• **Selected extract**
━━━━━━

Binary File Formats Explained

#programming #binary #file #beginners

When I first began researching binary file formats, I was met with a complete absence of human-friendly explanations anywhere online. All of the resources that I came across were full of unfamiliar technical terms that made me feel like I was reading a textbook written for someone with twice my IQ. Hence, this article. This is a summary of my research, explained in English so that you can understand it without the trouble that I had. Now, without further delays, let's get into the learning!

All of Those Confusing Technical Terms

As I said, there were a number of technical terms that I encountered in my research that I had never heard of before. these made little sense to me at the time, and took even more painful research. Here is a list of those terms, explained in friendly ways:

Binary - binary is a number system that has a base of 2. That means that the only digits it uses are 0 and 1.
Bit - a bit is the smallest unit of data in a computer, consisting of nothing more that a single binary digit (a 0 or 1).
Byte - a byte is the next unit of data in a computer. A byte consists of 8 individual bits.
Signed Integer - a signed integer is an integer (whole number) that is associated with a sign that declares whether the number is positive or negative. Basically, it is an integer with a + or - attached to it.
Unsigned integer - an unsigned integer is an integer that is not associated with a sign(+ or -), and is always considered to be a positive value.

━━━━━━

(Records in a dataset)

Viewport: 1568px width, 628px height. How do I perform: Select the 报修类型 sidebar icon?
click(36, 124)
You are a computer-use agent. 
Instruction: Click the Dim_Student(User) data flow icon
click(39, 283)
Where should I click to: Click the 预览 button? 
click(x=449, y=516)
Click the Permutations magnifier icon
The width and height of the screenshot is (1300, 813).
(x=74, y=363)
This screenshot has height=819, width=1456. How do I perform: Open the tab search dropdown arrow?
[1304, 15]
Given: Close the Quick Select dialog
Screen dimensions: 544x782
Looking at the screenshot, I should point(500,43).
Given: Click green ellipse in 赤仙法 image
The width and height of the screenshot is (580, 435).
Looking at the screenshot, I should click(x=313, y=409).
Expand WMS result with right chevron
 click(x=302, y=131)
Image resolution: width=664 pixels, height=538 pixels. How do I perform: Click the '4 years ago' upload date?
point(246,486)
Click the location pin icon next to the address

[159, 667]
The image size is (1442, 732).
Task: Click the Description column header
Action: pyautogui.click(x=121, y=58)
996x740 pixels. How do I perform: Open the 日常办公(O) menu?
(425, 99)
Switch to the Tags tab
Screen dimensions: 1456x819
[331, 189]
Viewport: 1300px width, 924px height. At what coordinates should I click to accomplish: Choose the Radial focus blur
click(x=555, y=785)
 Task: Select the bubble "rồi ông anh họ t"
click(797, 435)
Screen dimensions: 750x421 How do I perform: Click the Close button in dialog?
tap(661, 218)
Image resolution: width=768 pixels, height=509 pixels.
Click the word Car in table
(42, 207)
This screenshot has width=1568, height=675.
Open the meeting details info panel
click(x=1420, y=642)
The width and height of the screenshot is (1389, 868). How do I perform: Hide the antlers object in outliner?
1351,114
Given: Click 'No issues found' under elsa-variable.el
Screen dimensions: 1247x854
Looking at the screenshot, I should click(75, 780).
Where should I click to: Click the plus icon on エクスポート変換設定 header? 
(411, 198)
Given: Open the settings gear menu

━━━━━━

• **Tasks and exercises**
1. Can you rewrite everything in the binary file formats explainer from "When I first" down to "into the learning!", using "post" in place of "article"?
2. What is this sentence from the binary file formats explainer in Spanish: "That means that the only digits it uses are 0 and 1."

• **Results for each task**
1.
When I first began researching binary file formats, I was met with a complete absence of human-friendly explanations anywhere online. All of the resources that I came across were full of unfamiliar technical terms that made me feel like I was reading a textbook written for someone with twice my IQ. Hence, this post. This is a summary of my research, explained in English so that you can understand it without the trouble that I had. Now, without further delays, let's get into the learning!

2. Eso significa que los únicos dígitos que utiliza son 0 y 1.